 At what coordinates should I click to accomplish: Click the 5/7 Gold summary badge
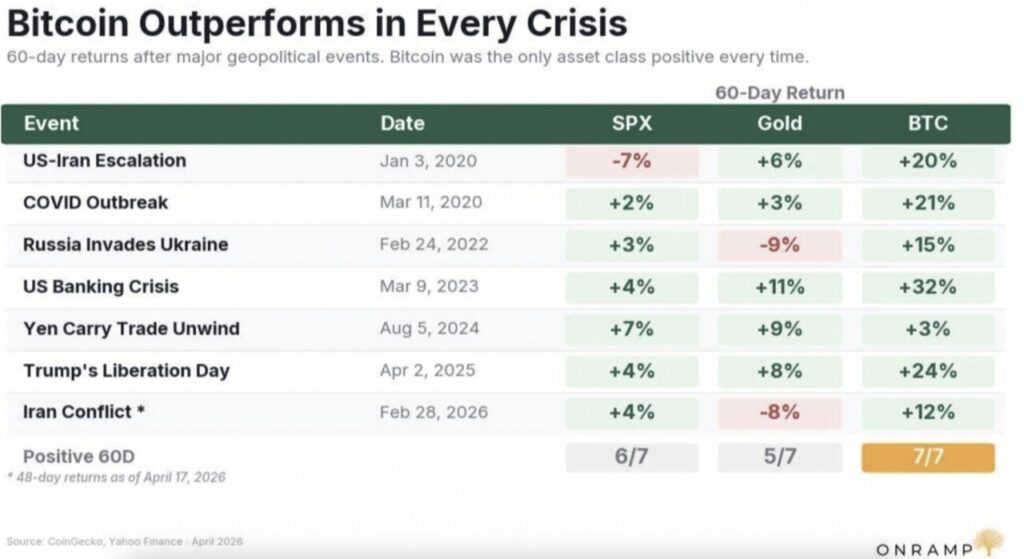click(x=779, y=457)
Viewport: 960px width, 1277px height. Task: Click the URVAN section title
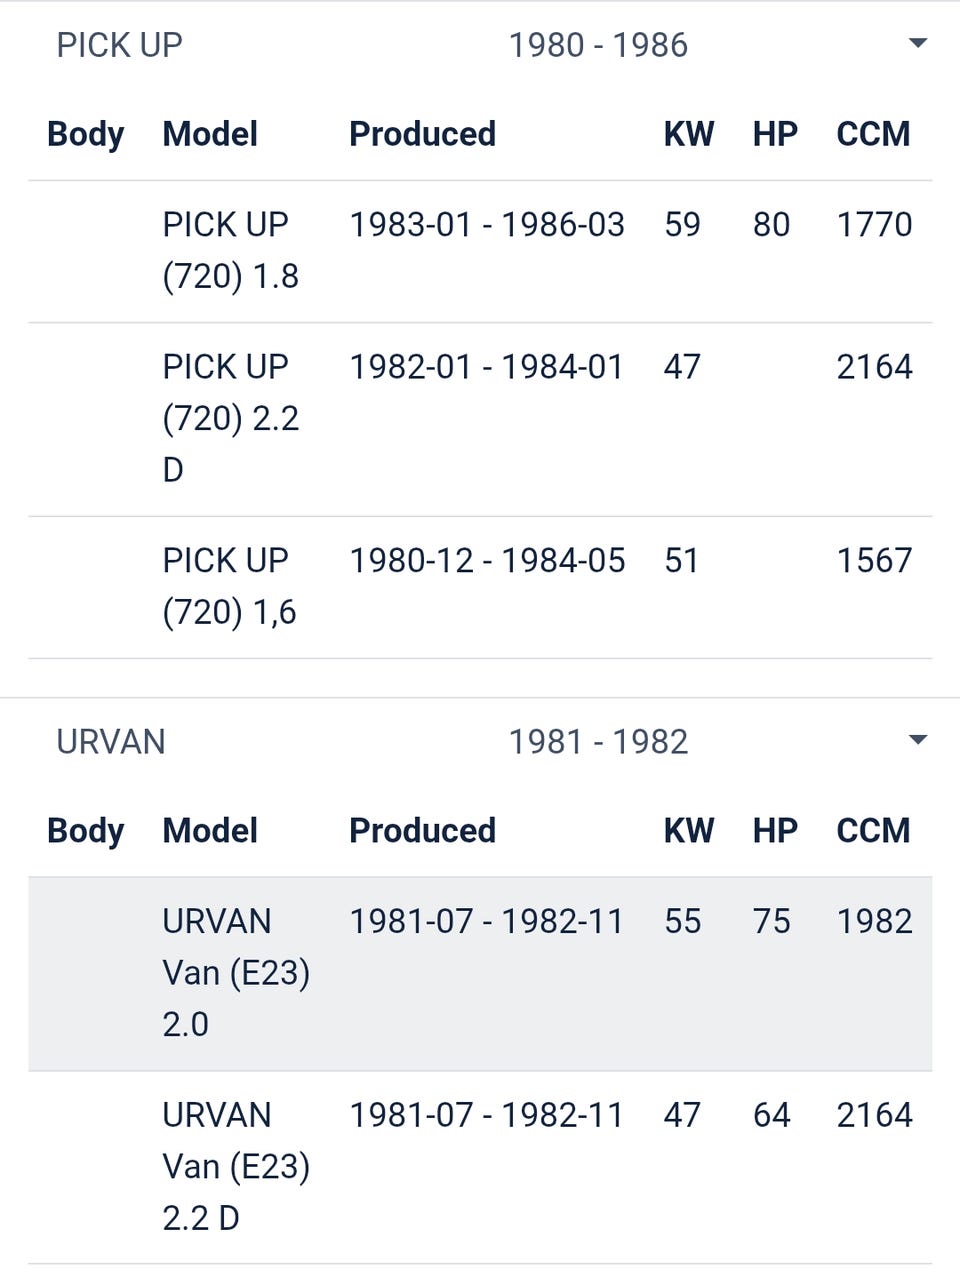click(111, 742)

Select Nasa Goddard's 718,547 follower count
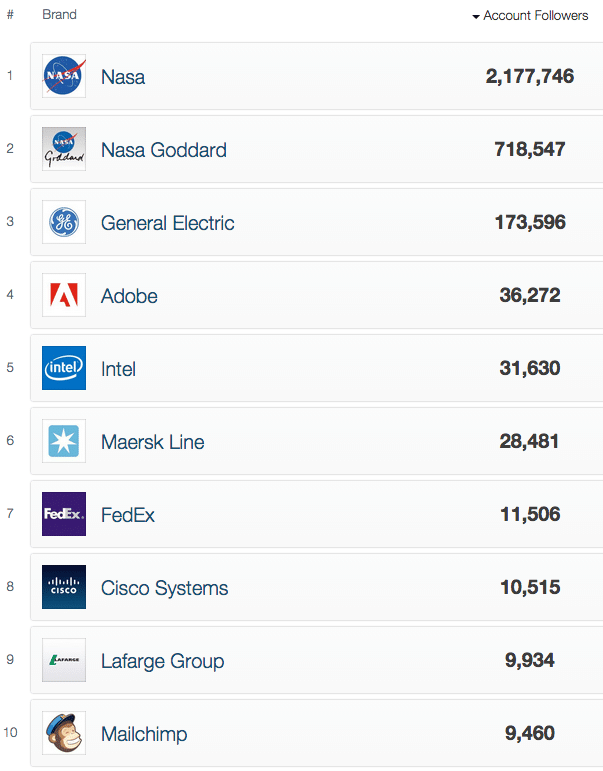[530, 149]
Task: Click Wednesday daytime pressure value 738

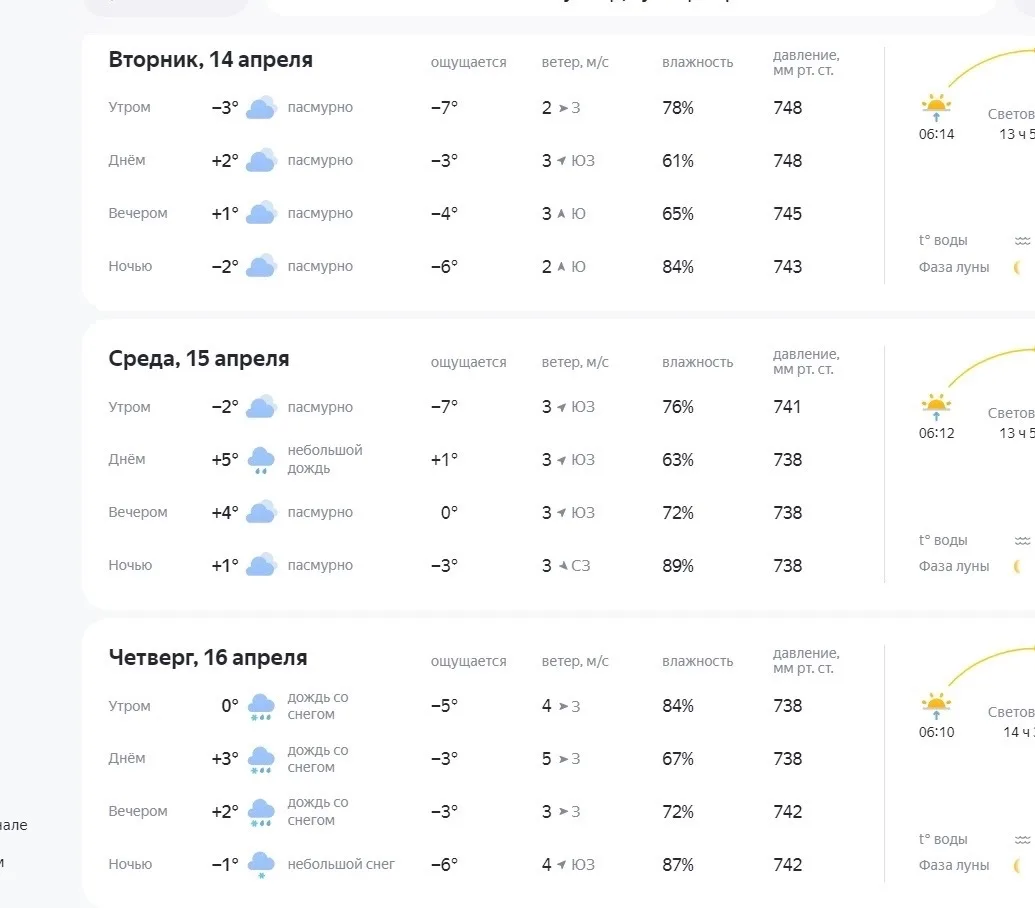Action: 787,460
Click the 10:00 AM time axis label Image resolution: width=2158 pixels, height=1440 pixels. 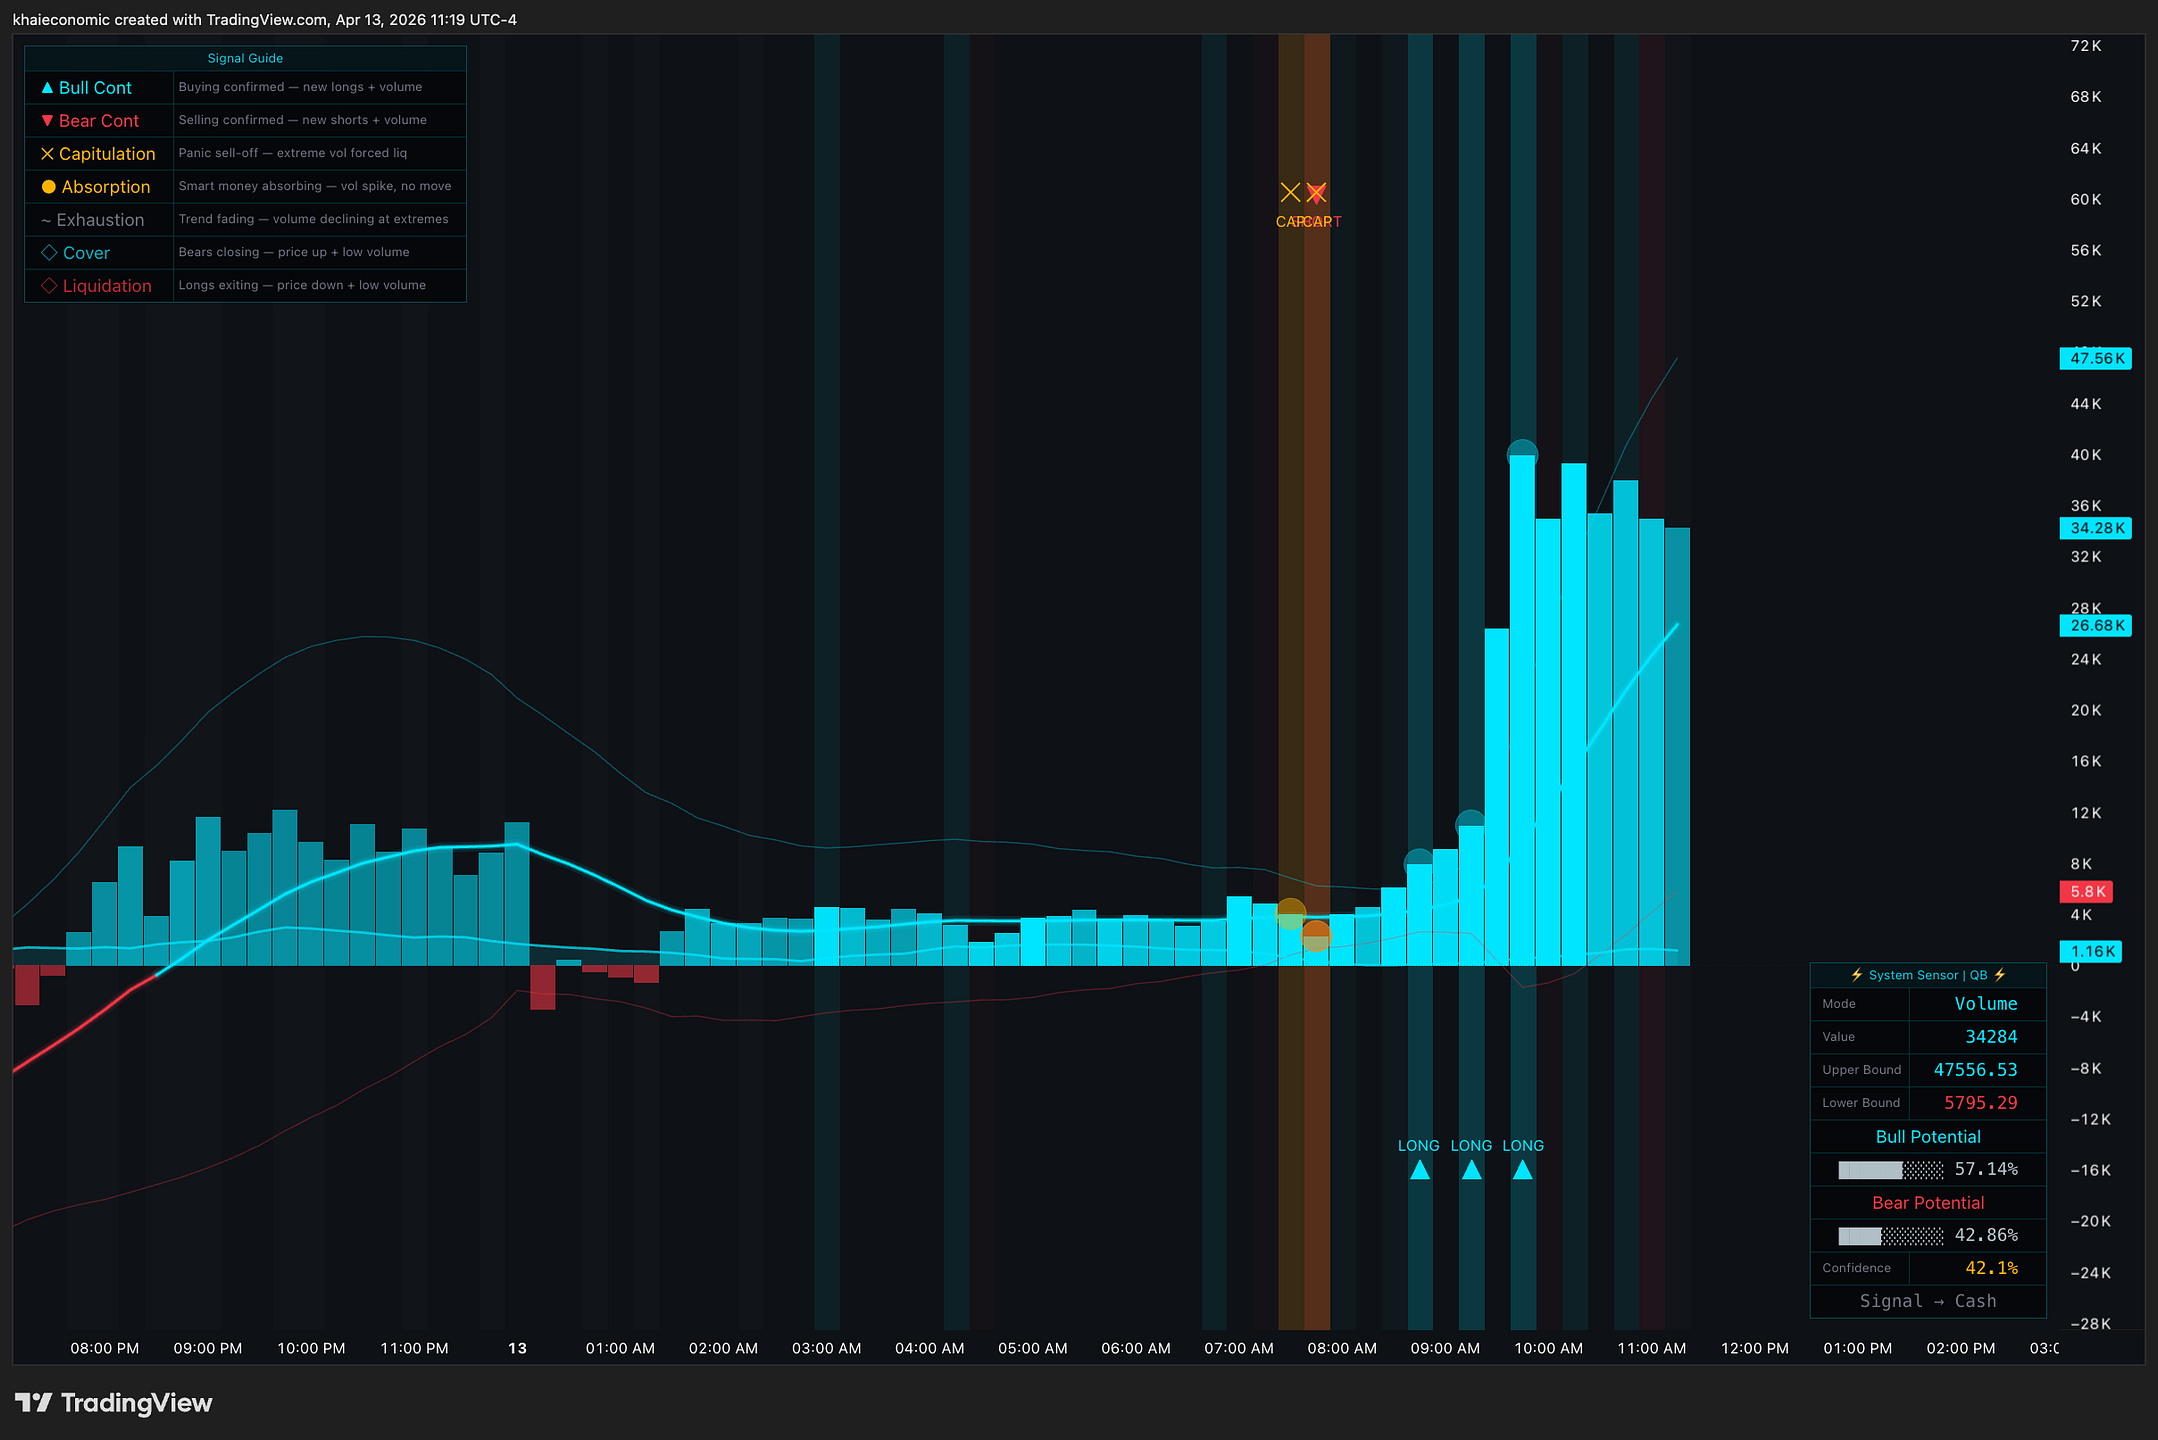tap(1548, 1348)
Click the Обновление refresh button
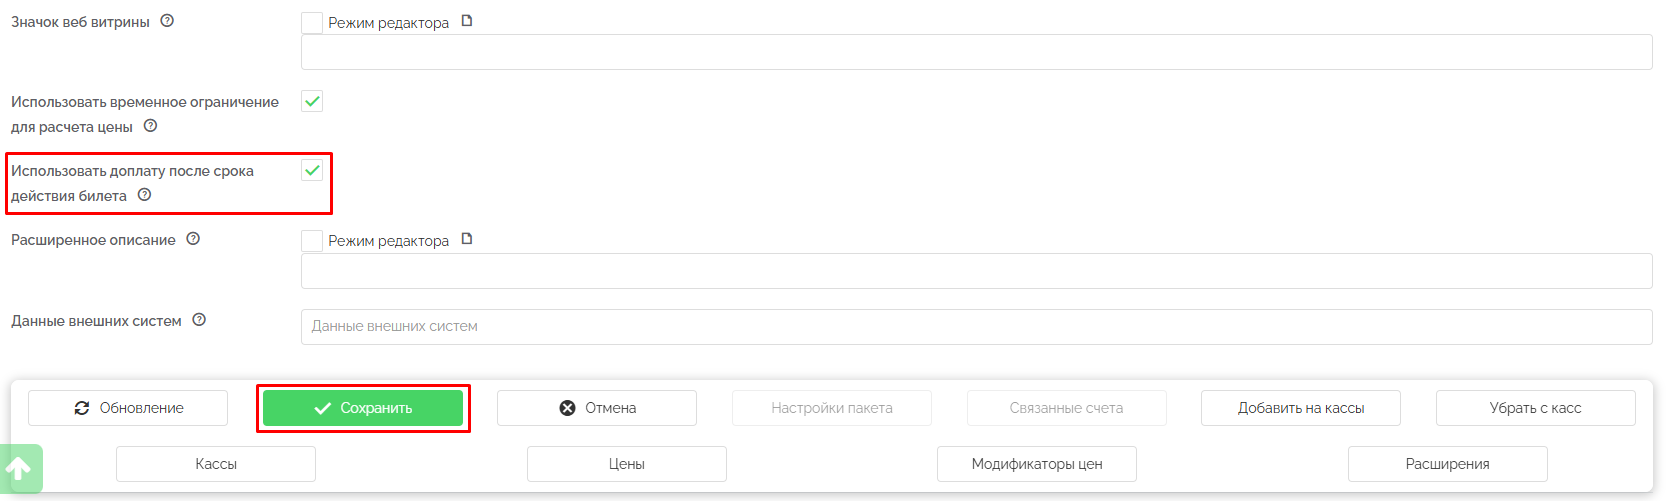Screen dimensions: 1666x501 [128, 408]
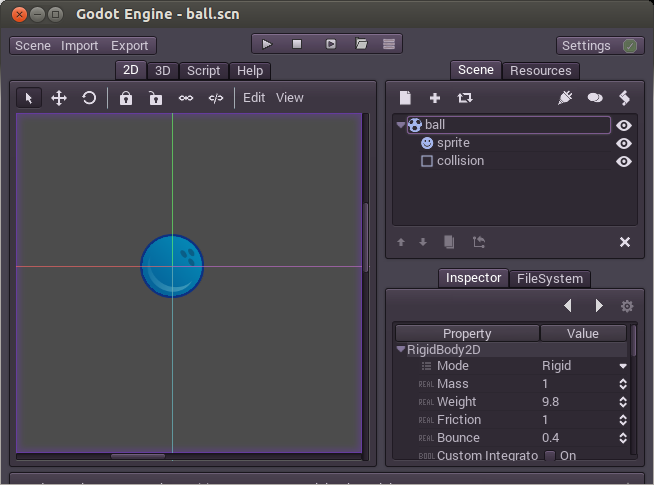Toggle visibility of the collision node
The image size is (654, 485).
click(624, 161)
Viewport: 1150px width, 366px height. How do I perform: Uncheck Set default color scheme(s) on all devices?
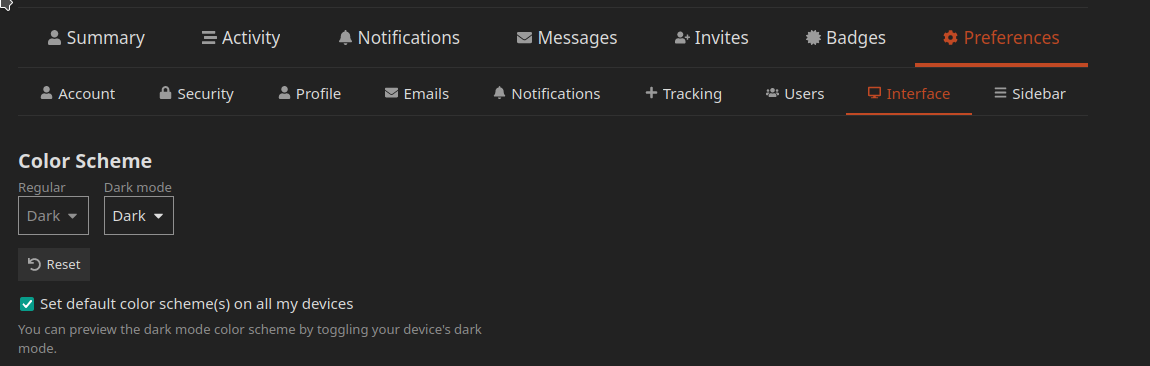[x=27, y=304]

----------

(What you should do) Can you give the data above, from the line containing "Click the Обновление refresh button" through the final line, as a JSON list of strings with one string per line, skipping blank lines and omitting the pictures?

(Written response)
[
  "Click the Обновление refresh button",
  "Screen dimensions: 1666x501 [128, 408]",
  "Toggle visibility of the collision node",
  "The image size is (654, 485).",
  "click(624, 161)",
  "Viewport: 1150px width, 366px height. How do I perform: Uncheck Set default color scheme(s) on all devices?",
  "[x=27, y=304]"
]